Безусловно, Лелюков жалел своего адъютанта и молчал теперь просто из любопытства: что же дальше?

Василь был хитрый парень, знал, что командир слышит его, и поэтому жаловался нарочито громко, чтобы разжалобить его сердце:

– Я от Перекопа шел до лесу. Три года себе младшего лейтенанта зарабатывал, к младшему лейтенанту тянулся, а теперь… – Василь оторвал кулак от глаза и повернул свое мокрое лицо к Лелюкову. – Лелюков – мой любимец… Я его люблю, а он меня ругает. Если бы он только знал, сколько я пережил. Да и знает он, но только то, что на виду. А так я не стану же его расстраивать, лезть к нему со всей душой, со всякой сыростью…

Василь, не отрываясь и будто бы незаметно, следил за Лелюковым и, мне казалось, не пропускал ни одного его движения. Он отлично изучил характер и повадки своего начальника, знал его слабые струнки и безошибочно добирался до его сердца, прикидываясь сильно подвыпившим и расстроенным.

Лелюков за время пребывания в лесу, сталкиваясь с предательством и корыстью, требовал от близких к себе людей абсолютной преданности во всем, даже во внешнем проявлении.

Василь продолжал хныкать и приговаривать почти одно и то же.

О проступке Василя я мог только догадываться и поэтому не мог судить, верно или неверно сейчас поступает Лелюков, так долго заставляя извиняться своего адъютанта.

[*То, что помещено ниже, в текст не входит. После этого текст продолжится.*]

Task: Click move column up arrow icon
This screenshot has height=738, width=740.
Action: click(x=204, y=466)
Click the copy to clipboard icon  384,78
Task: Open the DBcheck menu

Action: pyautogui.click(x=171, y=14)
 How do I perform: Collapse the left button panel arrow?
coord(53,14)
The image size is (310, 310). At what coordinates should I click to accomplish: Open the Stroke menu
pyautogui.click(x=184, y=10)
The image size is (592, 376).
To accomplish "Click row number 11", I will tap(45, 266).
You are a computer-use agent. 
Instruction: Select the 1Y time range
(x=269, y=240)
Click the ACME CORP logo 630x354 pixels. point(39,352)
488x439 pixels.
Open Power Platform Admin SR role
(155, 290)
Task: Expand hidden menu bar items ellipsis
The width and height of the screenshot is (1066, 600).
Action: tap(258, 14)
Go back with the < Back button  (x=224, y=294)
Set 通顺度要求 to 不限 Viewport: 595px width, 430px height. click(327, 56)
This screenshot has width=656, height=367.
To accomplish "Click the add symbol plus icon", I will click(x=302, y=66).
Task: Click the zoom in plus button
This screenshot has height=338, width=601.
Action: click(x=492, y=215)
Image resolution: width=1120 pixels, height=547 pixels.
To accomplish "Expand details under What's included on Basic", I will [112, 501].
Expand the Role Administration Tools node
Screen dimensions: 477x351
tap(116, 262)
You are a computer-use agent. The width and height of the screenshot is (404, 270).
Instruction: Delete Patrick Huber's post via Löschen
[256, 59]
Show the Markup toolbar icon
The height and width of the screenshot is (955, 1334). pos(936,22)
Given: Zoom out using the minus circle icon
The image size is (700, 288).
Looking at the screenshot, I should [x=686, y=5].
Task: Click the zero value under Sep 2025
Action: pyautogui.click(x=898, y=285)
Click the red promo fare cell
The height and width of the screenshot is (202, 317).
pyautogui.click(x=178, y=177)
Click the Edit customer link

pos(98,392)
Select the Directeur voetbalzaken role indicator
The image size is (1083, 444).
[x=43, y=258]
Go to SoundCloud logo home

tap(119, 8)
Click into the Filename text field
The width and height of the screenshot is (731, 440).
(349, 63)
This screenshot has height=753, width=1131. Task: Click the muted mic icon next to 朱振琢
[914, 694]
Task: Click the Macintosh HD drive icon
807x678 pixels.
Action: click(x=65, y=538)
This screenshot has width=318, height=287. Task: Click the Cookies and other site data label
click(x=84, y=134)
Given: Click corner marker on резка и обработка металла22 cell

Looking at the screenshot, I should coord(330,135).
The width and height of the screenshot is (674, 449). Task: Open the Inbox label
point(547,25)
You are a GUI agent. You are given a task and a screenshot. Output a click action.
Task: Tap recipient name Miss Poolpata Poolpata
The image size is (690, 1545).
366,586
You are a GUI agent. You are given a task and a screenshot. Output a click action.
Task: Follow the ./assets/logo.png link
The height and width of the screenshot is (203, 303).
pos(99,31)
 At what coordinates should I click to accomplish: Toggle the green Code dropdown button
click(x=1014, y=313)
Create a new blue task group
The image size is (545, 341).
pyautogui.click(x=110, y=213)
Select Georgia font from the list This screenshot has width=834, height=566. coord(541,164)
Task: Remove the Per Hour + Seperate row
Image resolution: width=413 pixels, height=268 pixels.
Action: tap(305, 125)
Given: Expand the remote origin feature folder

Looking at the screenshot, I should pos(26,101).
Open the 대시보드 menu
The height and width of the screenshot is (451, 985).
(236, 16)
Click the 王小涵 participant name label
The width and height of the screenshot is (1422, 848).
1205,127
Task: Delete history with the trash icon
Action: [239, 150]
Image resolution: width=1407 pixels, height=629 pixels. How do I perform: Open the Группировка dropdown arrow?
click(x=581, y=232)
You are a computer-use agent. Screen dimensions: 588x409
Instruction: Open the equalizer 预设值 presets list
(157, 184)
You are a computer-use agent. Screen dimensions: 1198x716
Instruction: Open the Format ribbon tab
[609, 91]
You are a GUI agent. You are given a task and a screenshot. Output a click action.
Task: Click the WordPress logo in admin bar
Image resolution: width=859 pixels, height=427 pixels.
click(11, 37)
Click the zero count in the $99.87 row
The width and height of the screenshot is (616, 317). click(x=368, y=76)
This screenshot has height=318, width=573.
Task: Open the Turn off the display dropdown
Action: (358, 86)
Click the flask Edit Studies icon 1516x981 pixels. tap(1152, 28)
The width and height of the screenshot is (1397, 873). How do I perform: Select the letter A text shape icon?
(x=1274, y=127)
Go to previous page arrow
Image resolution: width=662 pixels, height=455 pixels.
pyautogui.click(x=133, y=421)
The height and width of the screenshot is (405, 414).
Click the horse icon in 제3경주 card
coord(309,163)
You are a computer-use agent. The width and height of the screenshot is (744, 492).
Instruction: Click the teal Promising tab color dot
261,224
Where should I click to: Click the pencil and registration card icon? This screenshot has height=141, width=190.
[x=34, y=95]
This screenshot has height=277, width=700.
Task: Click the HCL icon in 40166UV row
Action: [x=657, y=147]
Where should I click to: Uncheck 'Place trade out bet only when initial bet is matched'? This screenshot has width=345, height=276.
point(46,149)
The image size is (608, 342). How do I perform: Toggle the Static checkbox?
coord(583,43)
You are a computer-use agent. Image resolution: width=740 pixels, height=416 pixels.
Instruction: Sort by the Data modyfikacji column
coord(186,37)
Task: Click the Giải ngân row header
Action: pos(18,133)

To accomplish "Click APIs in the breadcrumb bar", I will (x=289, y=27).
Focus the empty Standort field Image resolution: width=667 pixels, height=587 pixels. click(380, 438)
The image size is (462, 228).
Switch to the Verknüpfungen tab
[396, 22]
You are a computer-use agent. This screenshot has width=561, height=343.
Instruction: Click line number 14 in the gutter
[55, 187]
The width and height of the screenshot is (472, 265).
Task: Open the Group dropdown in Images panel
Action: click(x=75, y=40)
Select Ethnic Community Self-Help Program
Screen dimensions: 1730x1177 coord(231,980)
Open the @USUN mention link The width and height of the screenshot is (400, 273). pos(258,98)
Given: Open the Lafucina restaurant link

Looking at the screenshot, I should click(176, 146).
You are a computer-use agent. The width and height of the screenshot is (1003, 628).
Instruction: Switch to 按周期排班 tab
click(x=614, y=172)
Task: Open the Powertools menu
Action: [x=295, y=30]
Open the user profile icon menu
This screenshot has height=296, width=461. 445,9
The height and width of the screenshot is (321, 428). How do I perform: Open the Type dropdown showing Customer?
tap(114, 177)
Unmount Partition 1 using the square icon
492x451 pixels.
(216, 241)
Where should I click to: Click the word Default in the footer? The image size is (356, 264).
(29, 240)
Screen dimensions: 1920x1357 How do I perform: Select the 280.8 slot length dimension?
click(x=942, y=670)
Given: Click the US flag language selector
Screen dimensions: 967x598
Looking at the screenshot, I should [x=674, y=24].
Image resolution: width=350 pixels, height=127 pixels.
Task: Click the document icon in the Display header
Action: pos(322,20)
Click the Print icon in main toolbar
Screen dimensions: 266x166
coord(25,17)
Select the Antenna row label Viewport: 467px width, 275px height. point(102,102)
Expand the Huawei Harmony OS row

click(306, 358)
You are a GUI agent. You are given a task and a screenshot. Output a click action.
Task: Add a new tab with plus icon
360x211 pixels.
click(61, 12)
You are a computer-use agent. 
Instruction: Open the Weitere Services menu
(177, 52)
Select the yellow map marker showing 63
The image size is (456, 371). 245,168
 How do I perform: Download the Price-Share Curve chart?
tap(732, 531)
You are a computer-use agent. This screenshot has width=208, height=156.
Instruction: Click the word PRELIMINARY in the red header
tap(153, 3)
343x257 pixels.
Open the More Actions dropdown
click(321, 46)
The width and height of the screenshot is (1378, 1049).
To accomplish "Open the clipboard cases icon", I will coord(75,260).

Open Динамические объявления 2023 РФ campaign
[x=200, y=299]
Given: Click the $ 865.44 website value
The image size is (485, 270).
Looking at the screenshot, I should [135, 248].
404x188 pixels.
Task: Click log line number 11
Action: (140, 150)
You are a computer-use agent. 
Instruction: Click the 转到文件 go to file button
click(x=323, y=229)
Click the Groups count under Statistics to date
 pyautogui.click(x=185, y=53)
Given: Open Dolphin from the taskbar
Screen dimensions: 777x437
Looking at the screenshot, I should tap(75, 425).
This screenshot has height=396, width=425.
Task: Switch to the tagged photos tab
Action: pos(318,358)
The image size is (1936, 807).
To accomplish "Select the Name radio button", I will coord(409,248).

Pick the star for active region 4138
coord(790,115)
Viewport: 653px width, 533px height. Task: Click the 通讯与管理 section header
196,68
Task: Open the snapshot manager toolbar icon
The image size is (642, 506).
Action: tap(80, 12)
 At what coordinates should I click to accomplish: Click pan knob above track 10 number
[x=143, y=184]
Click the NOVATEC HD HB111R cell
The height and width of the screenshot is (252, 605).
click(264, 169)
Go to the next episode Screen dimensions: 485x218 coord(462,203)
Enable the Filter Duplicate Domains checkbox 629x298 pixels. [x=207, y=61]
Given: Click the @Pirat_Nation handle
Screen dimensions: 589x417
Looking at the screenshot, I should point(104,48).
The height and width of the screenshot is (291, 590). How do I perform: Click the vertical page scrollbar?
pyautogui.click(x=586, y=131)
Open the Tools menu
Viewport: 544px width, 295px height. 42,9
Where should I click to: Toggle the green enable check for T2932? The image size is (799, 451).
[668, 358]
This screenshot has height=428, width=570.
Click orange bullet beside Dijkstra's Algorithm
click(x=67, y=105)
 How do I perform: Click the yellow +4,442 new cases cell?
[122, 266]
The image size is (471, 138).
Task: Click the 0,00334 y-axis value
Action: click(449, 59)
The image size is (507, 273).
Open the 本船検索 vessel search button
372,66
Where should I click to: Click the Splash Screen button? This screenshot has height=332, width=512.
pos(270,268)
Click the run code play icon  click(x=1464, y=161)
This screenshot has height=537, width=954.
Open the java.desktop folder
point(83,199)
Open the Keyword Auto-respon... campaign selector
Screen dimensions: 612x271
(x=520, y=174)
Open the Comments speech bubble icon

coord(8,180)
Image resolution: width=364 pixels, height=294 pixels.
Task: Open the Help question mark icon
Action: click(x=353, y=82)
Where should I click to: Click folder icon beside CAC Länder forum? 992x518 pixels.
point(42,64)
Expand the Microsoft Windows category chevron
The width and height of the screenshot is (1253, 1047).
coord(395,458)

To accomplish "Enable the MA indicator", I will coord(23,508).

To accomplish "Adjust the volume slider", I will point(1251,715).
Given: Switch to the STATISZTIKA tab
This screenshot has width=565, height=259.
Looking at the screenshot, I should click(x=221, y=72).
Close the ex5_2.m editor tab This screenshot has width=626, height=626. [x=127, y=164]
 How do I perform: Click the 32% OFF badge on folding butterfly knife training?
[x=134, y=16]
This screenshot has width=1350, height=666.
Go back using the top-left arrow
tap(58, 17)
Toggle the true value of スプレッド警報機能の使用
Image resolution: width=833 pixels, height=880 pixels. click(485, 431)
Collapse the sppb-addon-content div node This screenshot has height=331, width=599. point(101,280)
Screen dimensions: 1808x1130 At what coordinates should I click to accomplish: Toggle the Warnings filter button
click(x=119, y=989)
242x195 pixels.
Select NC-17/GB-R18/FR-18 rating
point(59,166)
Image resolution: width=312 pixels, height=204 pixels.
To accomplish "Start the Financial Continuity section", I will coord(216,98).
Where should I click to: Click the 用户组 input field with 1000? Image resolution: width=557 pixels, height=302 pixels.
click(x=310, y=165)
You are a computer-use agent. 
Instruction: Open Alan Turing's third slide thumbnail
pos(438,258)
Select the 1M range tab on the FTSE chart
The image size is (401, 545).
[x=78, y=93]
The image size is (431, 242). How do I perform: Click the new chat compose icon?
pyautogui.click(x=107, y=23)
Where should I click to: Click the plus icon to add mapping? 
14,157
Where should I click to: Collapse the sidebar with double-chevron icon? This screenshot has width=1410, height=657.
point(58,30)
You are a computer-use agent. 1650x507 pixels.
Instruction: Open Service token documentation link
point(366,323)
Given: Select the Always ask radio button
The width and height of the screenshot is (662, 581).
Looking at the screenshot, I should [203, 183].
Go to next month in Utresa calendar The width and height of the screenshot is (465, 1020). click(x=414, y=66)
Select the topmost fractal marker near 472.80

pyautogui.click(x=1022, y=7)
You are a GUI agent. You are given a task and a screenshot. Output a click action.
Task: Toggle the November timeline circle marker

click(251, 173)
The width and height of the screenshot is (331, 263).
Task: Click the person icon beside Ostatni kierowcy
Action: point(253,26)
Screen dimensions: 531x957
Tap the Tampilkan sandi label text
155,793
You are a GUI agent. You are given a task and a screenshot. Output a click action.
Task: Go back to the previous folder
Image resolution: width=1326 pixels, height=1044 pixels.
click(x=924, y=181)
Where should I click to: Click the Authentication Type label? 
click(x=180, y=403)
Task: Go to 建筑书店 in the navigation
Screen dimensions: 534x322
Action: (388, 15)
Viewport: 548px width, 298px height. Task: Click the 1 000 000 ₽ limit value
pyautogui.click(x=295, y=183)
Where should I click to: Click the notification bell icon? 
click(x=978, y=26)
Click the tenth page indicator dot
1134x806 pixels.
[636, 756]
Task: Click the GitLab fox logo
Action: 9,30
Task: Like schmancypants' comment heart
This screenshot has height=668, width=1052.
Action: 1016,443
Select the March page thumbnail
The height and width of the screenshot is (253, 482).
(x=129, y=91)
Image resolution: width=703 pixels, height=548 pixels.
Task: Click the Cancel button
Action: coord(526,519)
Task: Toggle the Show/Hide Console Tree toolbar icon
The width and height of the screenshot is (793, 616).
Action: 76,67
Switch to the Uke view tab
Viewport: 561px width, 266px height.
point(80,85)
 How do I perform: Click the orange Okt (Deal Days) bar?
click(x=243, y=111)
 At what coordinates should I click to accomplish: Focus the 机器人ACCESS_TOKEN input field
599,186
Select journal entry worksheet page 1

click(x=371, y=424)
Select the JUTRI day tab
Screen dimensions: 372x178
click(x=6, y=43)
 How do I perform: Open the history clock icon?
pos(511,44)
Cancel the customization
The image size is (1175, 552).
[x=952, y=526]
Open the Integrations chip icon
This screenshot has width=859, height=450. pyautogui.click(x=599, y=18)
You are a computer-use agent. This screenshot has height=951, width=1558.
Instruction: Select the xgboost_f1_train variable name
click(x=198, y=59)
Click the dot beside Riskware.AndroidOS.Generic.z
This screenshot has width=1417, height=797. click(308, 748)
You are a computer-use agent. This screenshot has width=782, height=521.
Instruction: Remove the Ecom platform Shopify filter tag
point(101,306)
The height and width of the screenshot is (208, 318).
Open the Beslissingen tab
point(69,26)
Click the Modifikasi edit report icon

Лелюков привык угадывать чужие мысли. Он тихо, чтобы не дошло до адъютанта, сказал мне:

– Сопли распустил за то, что прочесал его за трофеи. В лесу были… ничего не надо, а тут… Жадность откуда-то началась. Начал сумы набивать нужным и ненужным. Для чего? Останется жив – не заработает? А куда за собой потянет? Ему-то, молодому парню, шагать по войне и шагать, звенеть котелком долго придется. Сапоги – ладно, смотрю сквозь кулак, без обуви намаялся, штаны взял в обозе – ничего, сквозь пальцы смотрю, мундир – ладно, хотя я бы его не надел никогда, но не голым ходить, помирился, оружия цепляй хоть до макушки – пригодится, и всегда на виду, нужно – отберем. Но барахло? Корысть, брат, такая штуковина, ей только дай ход, так она съест не только дисциплину… Потому Василь плачет, не за барахлом, а боится, что я к нему дружбу потеряю.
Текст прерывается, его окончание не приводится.